***** ENTRIES PROVIDED *****

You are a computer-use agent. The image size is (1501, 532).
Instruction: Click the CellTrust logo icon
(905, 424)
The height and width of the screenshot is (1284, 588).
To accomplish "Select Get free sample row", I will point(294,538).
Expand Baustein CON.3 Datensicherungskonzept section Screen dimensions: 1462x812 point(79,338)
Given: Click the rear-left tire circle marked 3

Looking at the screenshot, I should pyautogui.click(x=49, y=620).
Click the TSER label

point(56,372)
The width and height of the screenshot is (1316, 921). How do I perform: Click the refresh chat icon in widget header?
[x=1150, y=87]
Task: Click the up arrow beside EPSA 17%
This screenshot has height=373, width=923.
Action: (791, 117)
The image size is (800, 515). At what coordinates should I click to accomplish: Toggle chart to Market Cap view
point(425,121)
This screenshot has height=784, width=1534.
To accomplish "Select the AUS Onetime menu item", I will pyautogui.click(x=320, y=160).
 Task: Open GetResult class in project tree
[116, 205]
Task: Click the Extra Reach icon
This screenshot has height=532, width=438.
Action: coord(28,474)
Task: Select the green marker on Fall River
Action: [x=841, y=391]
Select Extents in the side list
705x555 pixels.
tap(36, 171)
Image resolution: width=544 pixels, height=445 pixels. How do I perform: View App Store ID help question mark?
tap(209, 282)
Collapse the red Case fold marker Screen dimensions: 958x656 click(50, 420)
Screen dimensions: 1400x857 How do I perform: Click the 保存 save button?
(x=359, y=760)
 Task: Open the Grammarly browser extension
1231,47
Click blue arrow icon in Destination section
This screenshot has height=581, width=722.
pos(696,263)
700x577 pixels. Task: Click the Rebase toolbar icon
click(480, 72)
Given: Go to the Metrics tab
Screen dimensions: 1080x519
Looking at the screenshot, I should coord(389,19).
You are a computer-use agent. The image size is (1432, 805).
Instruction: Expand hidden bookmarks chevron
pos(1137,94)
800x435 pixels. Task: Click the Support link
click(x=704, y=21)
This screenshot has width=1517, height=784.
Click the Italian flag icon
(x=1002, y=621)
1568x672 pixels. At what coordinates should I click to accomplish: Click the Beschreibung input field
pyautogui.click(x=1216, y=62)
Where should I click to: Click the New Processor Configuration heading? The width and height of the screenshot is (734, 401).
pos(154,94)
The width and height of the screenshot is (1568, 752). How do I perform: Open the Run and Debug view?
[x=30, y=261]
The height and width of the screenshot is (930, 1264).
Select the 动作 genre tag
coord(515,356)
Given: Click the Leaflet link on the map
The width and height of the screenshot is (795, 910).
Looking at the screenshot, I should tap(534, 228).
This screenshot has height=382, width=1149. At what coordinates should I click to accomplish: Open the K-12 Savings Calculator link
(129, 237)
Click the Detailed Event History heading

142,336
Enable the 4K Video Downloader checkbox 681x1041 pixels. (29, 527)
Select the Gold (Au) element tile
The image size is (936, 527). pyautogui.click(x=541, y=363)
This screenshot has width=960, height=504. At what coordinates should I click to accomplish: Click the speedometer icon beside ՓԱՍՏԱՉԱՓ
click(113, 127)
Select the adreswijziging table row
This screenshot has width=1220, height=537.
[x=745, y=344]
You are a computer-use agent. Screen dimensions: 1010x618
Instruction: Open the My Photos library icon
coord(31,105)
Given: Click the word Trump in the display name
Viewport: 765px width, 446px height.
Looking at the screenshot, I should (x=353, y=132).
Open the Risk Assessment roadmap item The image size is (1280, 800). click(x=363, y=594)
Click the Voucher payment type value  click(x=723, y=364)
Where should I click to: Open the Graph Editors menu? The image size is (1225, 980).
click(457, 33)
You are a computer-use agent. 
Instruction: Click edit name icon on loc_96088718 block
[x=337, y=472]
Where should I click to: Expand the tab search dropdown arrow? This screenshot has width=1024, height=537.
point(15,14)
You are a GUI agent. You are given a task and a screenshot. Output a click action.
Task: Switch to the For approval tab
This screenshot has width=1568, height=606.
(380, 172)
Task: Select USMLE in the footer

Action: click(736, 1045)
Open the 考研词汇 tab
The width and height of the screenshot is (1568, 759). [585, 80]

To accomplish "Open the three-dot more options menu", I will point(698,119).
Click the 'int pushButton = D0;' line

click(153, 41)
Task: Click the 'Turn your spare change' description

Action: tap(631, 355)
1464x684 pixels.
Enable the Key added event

*****

Output every line above so that it reads exactly as before.

* EXERCISE RESPONSE:
You are a computer-use agent. The image size is (1501, 532).
Instruction: Click the CellTrust logo icon
(905, 424)
The height and width of the screenshot is (1284, 588).
To accomplish "Select Get free sample row", I will point(294,538).
Expand Baustein CON.3 Datensicherungskonzept section Screen dimensions: 1462x812 point(79,338)
Given: Click the rear-left tire circle marked 3

Looking at the screenshot, I should pyautogui.click(x=49, y=620).
Click the TSER label

point(56,372)
The width and height of the screenshot is (1316, 921). How do I perform: Click the refresh chat icon in widget header?
[x=1150, y=87]
Task: Click the up arrow beside EPSA 17%
This screenshot has height=373, width=923.
Action: (791, 117)
The image size is (800, 515). At what coordinates should I click to accomplish: Toggle chart to Market Cap view
point(425,121)
This screenshot has height=784, width=1534.
To accomplish "Select the AUS Onetime menu item", I will pyautogui.click(x=320, y=160).
 Task: Open GetResult class in project tree
[116, 205]
Task: Click the Extra Reach icon
This screenshot has height=532, width=438.
Action: coord(28,474)
Task: Select the green marker on Fall River
Action: [x=841, y=391]
Select Extents in the side list
705x555 pixels.
tap(36, 171)
Image resolution: width=544 pixels, height=445 pixels. How do I perform: View App Store ID help question mark?
tap(209, 282)
Collapse the red Case fold marker Screen dimensions: 958x656 click(50, 420)
Screen dimensions: 1400x857 How do I perform: Click the 保存 save button?
(x=359, y=760)
 Task: Open the Grammarly browser extension
1231,47
Click blue arrow icon in Destination section
This screenshot has height=581, width=722.
pos(696,263)
700x577 pixels. Task: Click the Rebase toolbar icon
click(480, 72)
Given: Go to the Metrics tab
Screen dimensions: 1080x519
Looking at the screenshot, I should coord(389,19).
You are a computer-use agent. The image size is (1432, 805).
Instruction: Expand hidden bookmarks chevron
pos(1137,94)
800x435 pixels. Task: Click the Support link
click(x=704, y=21)
This screenshot has width=1517, height=784.
Click the Italian flag icon
(x=1002, y=621)
1568x672 pixels. At what coordinates should I click to accomplish: Click the Beschreibung input field
pyautogui.click(x=1216, y=62)
Where should I click to: Click the New Processor Configuration heading? The width and height of the screenshot is (734, 401).
pos(154,94)
The width and height of the screenshot is (1568, 752). How do I perform: Open the Run and Debug view?
[x=30, y=261]
The height and width of the screenshot is (930, 1264).
Select the 动作 genre tag
coord(515,356)
Given: Click the Leaflet link on the map
The width and height of the screenshot is (795, 910).
Looking at the screenshot, I should tap(534, 228).
This screenshot has height=382, width=1149. At what coordinates should I click to accomplish: Open the K-12 Savings Calculator link
(129, 237)
Click the Detailed Event History heading

142,336
Enable the 4K Video Downloader checkbox 681x1041 pixels. (29, 527)
Select the Gold (Au) element tile
The image size is (936, 527). pyautogui.click(x=541, y=363)
This screenshot has width=960, height=504. At what coordinates should I click to accomplish: Click the speedometer icon beside ՓԱՍՏԱՉԱՓ
click(113, 127)
Select the adreswijziging table row
This screenshot has width=1220, height=537.
[x=745, y=344]
You are a computer-use agent. Screen dimensions: 1010x618
Instruction: Open the My Photos library icon
coord(31,105)
Given: Click the word Trump in the display name
Viewport: 765px width, 446px height.
Looking at the screenshot, I should (x=353, y=132).
Open the Risk Assessment roadmap item The image size is (1280, 800). click(x=363, y=594)
Click the Voucher payment type value  click(x=723, y=364)
Where should I click to: Open the Graph Editors menu? The image size is (1225, 980).
click(457, 33)
You are a computer-use agent. 
Instruction: Click edit name icon on loc_96088718 block
[x=337, y=472]
Where should I click to: Expand the tab search dropdown arrow? This screenshot has width=1024, height=537.
point(15,14)
You are a GUI agent. You are given a task and a screenshot. Output a click action.
Task: Switch to the For approval tab
This screenshot has width=1568, height=606.
(380, 172)
Task: Select USMLE in the footer

Action: click(736, 1045)
Open the 考研词汇 tab
The width and height of the screenshot is (1568, 759). [585, 80]

To accomplish "Open the three-dot more options menu", I will point(698,119).
Click the 'int pushButton = D0;' line

click(153, 41)
Task: Click the 'Turn your spare change' description

Action: tap(631, 355)
1464x684 pixels.
Enable the Key added event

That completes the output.